Pre-marketing Control
Licensing
The Drug Act requires that any person who wishes to sell, manufacture or import drugs into the Kingdom must obtain a licence from the licensing authorities. The Drug Control Division is the licensing and registration authority for manufacturing, import and sale of drugs within Bangkok metropolis and its territories. Provincial Public Health Offices are the licensing authorities for manufacture and import of traditional drugs and sale of drugs in other p rovinces.
Applications for licences must be submitted to the licensing authority. Their buildings and facilities will then be inspected. A licence will be issued after the inspection has confirmed that the applicant has adequate capabilities of doing such business, and he/she can secure appropriate facilities and personnel for that purpose.
Licences are issued, according to the business of the applicant, in nine different categories:
- Licence to manufacture modern medicines
- Licence to import modern medicines
- Licence to sell modern medicines
- Licence as a wholesaler of modern medicines
- Licence to sell modern medicines in sealed packages which are classified as neither dangerous nor specially-controlled medicines
- Licence to sell modern veterinary medicines in sealed packages
- Licence to manufacture traditional medicines
- Licence to sell traditional medicines
- Licence to import traditional medicines
Drug Registration
The registration process is necessary to ensure quality, safety and efficacy of the drugs being marketed in the country. Only authorized licensees are qualified to apply for product registration. Manufacturing plants, in which drug products are manufactured, are subject to inspection for GMP compliance.

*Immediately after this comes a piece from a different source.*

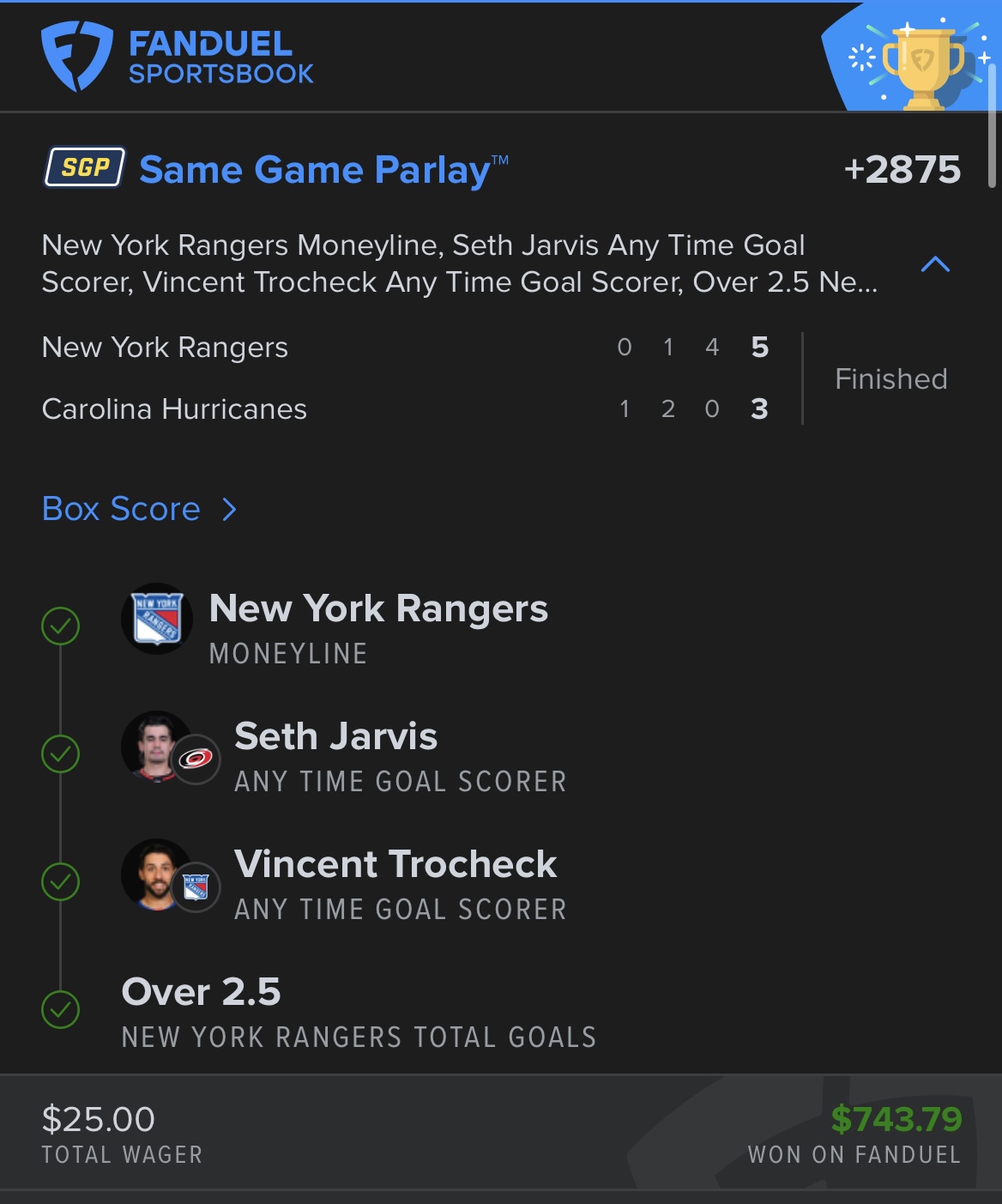Viewport: 1002px width, 1204px height.
Task: Expand Box Score with right chevron arrow
Action: [229, 510]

According to the new Drug Act (expected to be enacted within 2003), a certificate of product registration is valid for five years as from the date of issuance. The process of drug registration will be carried out in 2 channels, which differ in degrees of control and dossier submission:
- Registration of general medicines
- Registration of Thai traditional medicines
Due to some differences in the requirements for dossiers to be submitted for product approvals, the general medicines will have to be further defined as:
- Generics whose registrations require only dossiers on product manufacturing and quality control along with product information;
- New medicines whose registrations require a complete set of product dossiers;
- New generics whose registrations require dossiers of bioequi-valence studies in addition to the required dossiers for generics submission.
Generics mean pharmaceutical products with the same active ingredients and the same dosage forms as those of the original products, but manufactured by different manufacturers.

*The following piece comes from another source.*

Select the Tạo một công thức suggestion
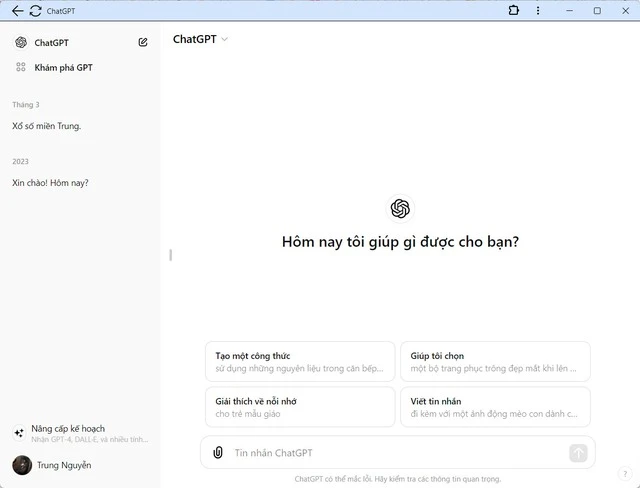This screenshot has height=488, width=640. tap(300, 362)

New medicines include products of new chemicals, new indications, new combinations or new delivery systems and new dosage forms.

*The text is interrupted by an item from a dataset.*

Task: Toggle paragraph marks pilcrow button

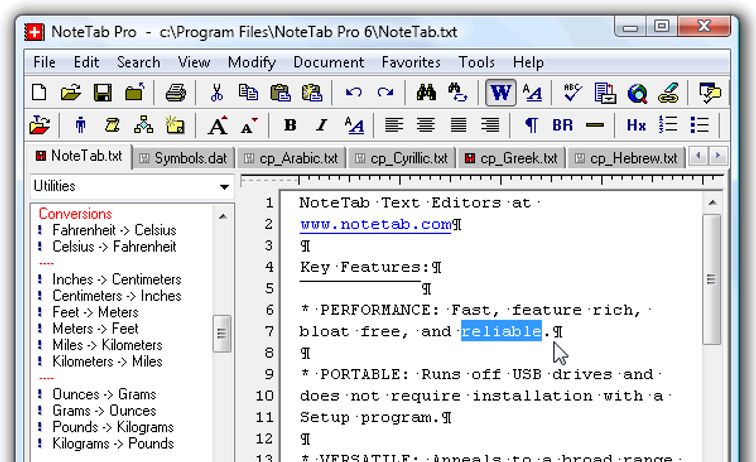Action: click(x=531, y=126)
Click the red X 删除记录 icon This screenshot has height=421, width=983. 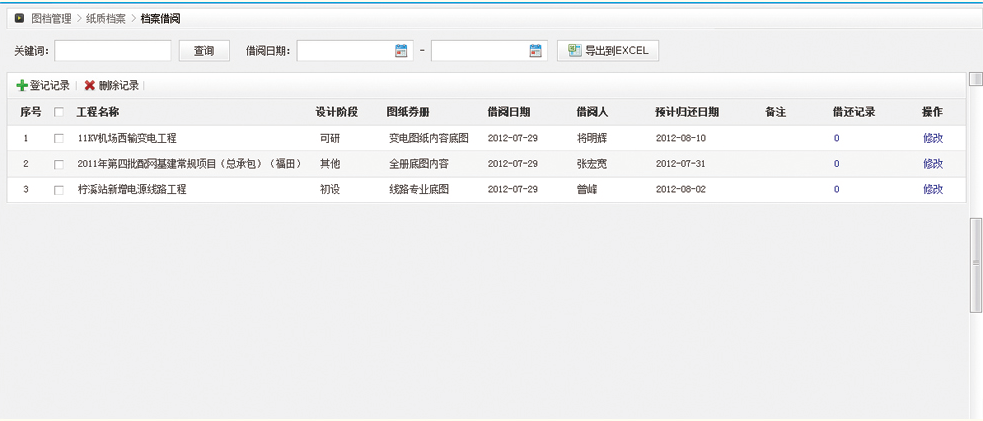(90, 86)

New generics are medicines with the same active ingredients, doses and dosage forms as those of the new compounds registered after 1992.
The amended registration procedure for new drug products, adopted in August 1989, involves a two-year period of safety monitoring program. This means that new drug products will be firstly approved for use only in hospitals or clinics for at least two years. Then safety reports must be submitted for consideration as to whether general marketing should be allowed. Meanwhile, new generic products have to pass bioequivalence studies to assure comparatively therapeutic outcomes. The bioequivalence data must be submitted to the authorities as proofs of the product bioavailability along with product information and quality dossiers.
Quality assurance of drug safety and efficacy before marketing can undoubtedly be achieved through good manufacturing practices. Inspection of drug manufacturers and sampling of drug samples from manufacturers, importers or retail pharmacies for analyses by the regulatory authorities cannot effectively solve the problems encountered. Drug manufacturers, importers and distributors must establish their quality assurance systems according to the GMP guidelines to ensure that the drug products have and continue to have the quality as claimed.
The Thai FDA has begun campaigning on GMP compliance since 1984. Projects on development of local pharmaceutical industry up to internationally acceptable standards were part of the Sixth National Economic and Social Development Plan (1987–1991) and also of the Seventh Plan (1992–1996). The projects aimed to promote and support local drug manufacturers in implementing good manufacturing practices. The first guidelines of Thai Good Manufacturing Practices were published in 1987. Since then numerous workshops, seminars and conferences as well as consultative visits have been held or carried out to promote the guidelines adoption.
Control of Drug Advertisement
Drug information available to health-care professionals and consumers is as important as drug quality for the safe use of drugs. Drug advertisements and other promotional materials need to ensure truthfulness and non-exaggeration. Advertisements through any means must be approved by the authorities before actually being disseminated. Advertisements of prescription or pharmacy-dispensed medicines are permitted only to professionals but prohibited to the general public. Drugs in the household remedy category may be advertised directly to consumers or the general public.
The control of drug advertisements is presently focused on the increasing advertisements on the Internet. A majority (>85%) of such advertisements are being run without FDA permission. Due to the fast growing numbers of and difficulties in catching up with these advertisements, the monitoring of violation as well as guidelines and measures for the violation control must therefore be comprehensive and updated periodically.